I thought the painting was lost as it just wasn't as free flowing and interesting as I was expecting so I had nothing more to lose so I pulled myself together and reminded myself that my hobby is journal art so do that — just start treating the canvas as if it was a page in my journal. The image could have been finished there but it just felt like it fell flat so I pulled out a bottle of All Night Media Liquid Embossing to add a dimensional glass to the horse. Then it stood out too much so I went to town and pulled out all the stops — looked around my craft room and started grabbing stuff.
I used a stippling brush to darken the corners of the painting with stamping ink. Then I added some embossing ink on a piece of bubble wrap and dabbed that down around the edges of the painting. Added some clear embossing powder and used a heatgun to heat and raise the bubble wrap dots. I also added swipes of acrylic paints on a fairly dry brush around the edges of the painting to add visual interest.
I try not to think too much at this stage –put on some fun music, just look at stuff around your art workspace, feel it will work, and try it — it frees up the creativity.

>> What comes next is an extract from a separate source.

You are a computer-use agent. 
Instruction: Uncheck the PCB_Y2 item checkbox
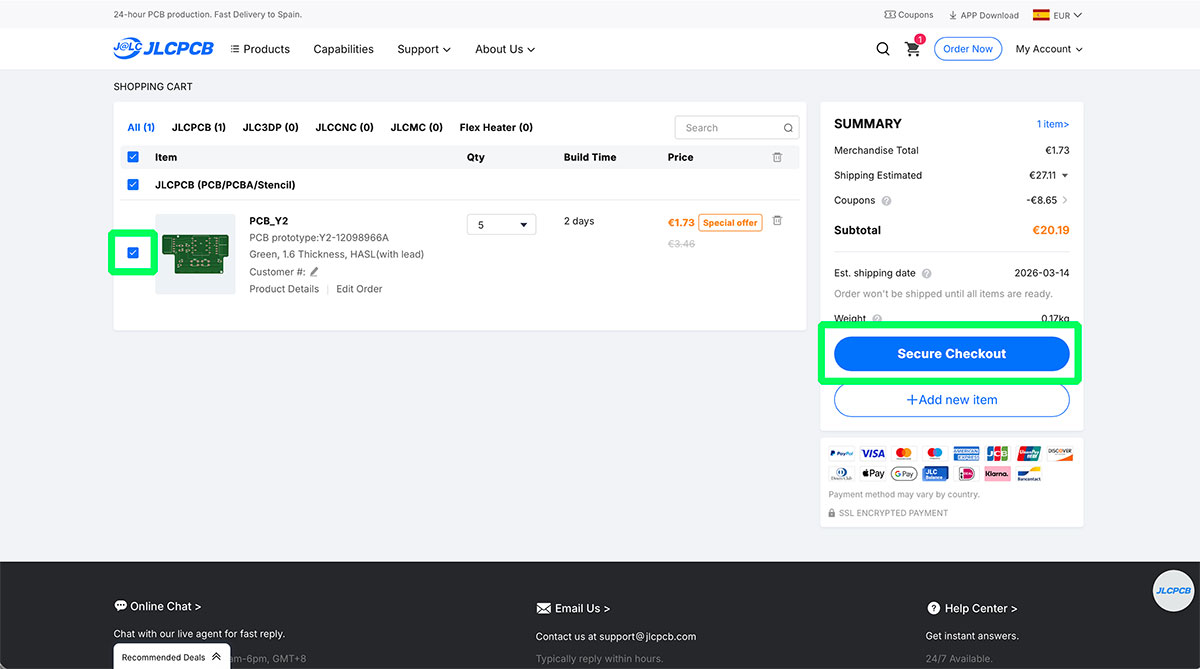(x=133, y=253)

Next came the sticky fingers fun — gluing stuff down — scraps of decorative paper, dollar bin ribbon, big bold buttons layered with smaller buttons glued on top, coffee stir sticks that I glued a bunch of beads on with Golden's Acrylic Gel medium – the heavy version (you have to let it dry before gluing it to your canvas — and it takes several sessions to fill in the blank spots with more beads and then adhere it with Aleene's Jewel-It glue), a pipe cleaner that I had wound two types of yarn around — one had a bunch of little wispy pieces that stick out all over, the other was fluffy and full so it hid the pipe cleaner once wrapped, glass marbles, broken glass pieces, and bottle caps that I had rusted and then glued a button down inside of. I added swipes of paint across the ribbon to make it more interesting. I dabbed paint on the bright buttons with my fingertips to tone them down. Voila — it's done.